A ottobre dello scorso anno il ministro Elsa Fornero ebbe una di quelle uscite che finiscono per attaccarsi all’immagine dei politici come un’etichetta, per non lasciarli mai più. Sostenne infatti che i giovani italiani non dovrebbero essere così choosy (traducibile come schizzinosi), rifiutando alcuni posti di lavoro ritenuti troppo faticosi o poco qualificanti. Fu un errore, e la stessa Fornero ebbe a rammaricarsi di come la sua battuta sia stata ingigantita poi dalla stampa, fino a diventare un’accusa verso i giovani disoccupati, colpevoli di non sforzarsi abbastanza di trovare un lavoro. Una lezione di politica alla professoressa, che si è trovata per le mani il ribaltamento del detto latino secondo cui verba volant: che non vuol dire assolutamente che l’oralità causa oblio, bensì che essa fa “prendere il volo” al messaggio, gonfiandolo e distorcendolo fino a farne qualcosa di diverso. Piccola digressione di sociologia dei media, ma torniamo all’attualità.
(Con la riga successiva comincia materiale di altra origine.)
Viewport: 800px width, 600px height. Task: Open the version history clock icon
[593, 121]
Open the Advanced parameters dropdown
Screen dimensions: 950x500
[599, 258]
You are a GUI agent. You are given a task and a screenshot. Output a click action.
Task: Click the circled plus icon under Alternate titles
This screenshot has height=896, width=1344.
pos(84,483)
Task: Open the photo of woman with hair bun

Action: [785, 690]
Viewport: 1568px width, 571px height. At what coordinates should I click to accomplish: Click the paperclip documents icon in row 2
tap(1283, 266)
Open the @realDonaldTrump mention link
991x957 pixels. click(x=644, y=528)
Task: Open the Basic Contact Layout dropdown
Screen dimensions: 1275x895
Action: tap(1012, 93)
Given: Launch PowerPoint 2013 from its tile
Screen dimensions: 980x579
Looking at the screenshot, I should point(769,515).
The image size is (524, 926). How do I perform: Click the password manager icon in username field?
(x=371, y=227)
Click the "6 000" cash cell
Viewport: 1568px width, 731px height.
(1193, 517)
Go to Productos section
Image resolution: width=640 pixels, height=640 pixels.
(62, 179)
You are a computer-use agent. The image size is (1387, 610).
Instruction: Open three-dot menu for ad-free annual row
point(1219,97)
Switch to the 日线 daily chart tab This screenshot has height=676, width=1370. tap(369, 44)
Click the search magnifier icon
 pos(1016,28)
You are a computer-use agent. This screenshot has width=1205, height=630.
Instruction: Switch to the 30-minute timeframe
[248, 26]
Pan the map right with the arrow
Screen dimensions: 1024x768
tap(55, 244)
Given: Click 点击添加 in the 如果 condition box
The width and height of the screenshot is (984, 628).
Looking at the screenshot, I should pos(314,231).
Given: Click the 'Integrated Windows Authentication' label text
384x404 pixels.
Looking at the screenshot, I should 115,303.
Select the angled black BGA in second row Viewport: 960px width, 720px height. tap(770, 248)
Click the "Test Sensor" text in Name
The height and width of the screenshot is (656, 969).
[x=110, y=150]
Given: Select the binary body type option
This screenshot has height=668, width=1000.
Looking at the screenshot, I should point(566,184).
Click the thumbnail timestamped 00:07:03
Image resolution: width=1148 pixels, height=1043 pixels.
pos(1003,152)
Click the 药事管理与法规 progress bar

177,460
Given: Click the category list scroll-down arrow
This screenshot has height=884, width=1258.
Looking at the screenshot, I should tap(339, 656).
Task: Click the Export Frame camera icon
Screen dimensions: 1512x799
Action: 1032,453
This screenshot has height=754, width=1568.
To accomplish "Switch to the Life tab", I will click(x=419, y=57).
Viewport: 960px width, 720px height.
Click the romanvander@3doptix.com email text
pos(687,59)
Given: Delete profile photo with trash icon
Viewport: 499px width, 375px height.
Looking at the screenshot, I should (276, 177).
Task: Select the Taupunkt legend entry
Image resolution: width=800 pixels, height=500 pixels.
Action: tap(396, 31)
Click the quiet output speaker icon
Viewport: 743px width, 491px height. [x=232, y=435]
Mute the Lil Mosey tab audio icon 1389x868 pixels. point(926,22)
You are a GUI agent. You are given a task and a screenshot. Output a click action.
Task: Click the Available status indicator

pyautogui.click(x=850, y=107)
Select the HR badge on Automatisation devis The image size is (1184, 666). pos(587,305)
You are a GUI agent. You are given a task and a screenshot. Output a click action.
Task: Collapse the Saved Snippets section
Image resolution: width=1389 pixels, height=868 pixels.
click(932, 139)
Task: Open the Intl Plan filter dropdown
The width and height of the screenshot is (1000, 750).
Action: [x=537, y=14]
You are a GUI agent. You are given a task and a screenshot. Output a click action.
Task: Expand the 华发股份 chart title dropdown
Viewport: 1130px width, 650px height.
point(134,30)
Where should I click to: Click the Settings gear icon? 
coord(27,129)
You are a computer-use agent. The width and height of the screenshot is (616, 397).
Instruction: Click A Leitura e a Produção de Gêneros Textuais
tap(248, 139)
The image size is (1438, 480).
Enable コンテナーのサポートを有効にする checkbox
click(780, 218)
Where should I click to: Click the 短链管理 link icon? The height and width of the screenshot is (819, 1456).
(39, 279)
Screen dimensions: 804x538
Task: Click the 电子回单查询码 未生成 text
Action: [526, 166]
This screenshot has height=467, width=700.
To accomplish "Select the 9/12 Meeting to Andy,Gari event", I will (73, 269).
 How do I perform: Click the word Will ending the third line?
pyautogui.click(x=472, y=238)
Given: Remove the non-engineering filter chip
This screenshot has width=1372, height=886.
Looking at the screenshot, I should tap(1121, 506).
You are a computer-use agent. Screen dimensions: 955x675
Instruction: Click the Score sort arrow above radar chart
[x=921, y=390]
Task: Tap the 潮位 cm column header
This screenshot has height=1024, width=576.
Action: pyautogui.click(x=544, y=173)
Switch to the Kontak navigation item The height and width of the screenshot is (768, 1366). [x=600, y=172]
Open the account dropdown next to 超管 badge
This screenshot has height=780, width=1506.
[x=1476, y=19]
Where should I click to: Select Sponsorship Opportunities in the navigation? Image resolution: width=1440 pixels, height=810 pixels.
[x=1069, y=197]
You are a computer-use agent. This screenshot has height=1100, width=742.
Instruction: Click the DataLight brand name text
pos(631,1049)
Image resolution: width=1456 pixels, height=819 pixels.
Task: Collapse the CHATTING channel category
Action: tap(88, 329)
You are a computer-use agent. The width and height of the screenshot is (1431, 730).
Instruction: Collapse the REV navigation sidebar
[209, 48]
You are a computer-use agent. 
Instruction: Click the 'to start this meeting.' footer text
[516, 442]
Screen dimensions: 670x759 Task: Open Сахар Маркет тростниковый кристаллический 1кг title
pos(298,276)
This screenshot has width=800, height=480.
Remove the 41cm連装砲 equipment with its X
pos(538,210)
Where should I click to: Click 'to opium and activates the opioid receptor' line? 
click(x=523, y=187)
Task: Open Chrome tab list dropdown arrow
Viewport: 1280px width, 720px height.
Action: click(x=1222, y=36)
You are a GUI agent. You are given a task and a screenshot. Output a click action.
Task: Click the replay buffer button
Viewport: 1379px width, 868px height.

Quell’uscita si inserisce in un’operazione, tuttora in atto, di costruzione nel disoccupato del senso di colpa verso la propria condizione. È di qualche giorno fa l’articolo del Corriere che annuncia la disponibilità di 6mila posti di lavoro come pizzaiolo, sparsi in tutta Italia. Pare insomma che ci sia un “buco” di forza lavoro che non si riesce a riempire. E ancora, si dà nuova linfa a un’altra retorica, secondo cui gli stranieri residenti in Italia sarebbero più lesti ad adeguarsi reinventandosi di volta in volta una nuova professionalità: giù la testa, grande umiltà e voglia di lavorare. Qualità che mancherebbero ai nostri “bamboccioni”. Peccato che questa notizia ricordi molto da vicino quella di due anni fa (l’accostamento si deve al blog La Privata Repubblica), in cui si annunciava la disponibilità di 2mila posti vacanti per giovani apprendisti panettieri. Più che altro, allora si cercavano altrettanti disperati disposti a pagare centinaia di euro (rateizzabili, per carità) per un corso di avviamento alla professione, al termine del quale non vi era alcuna promessa di accesso a un lavoro. Un tempo, per imparare un mestiere, si stava a contatto con un professionista, si lavorava con lui, si apprendevano le tecniche e intanto si guadagnavano due soldi, magari pochi all’inizio. Oggi siamo più legati alla dinamica del corso di formazione. Ma un conto è offrire un percorso formativo qualificato, rivolto a persone motivate ad accedere a una professione. Ben più subdolo è avvicinare nuovi candidati facendo leva sulla disperazione, salvo poi sfruttarli.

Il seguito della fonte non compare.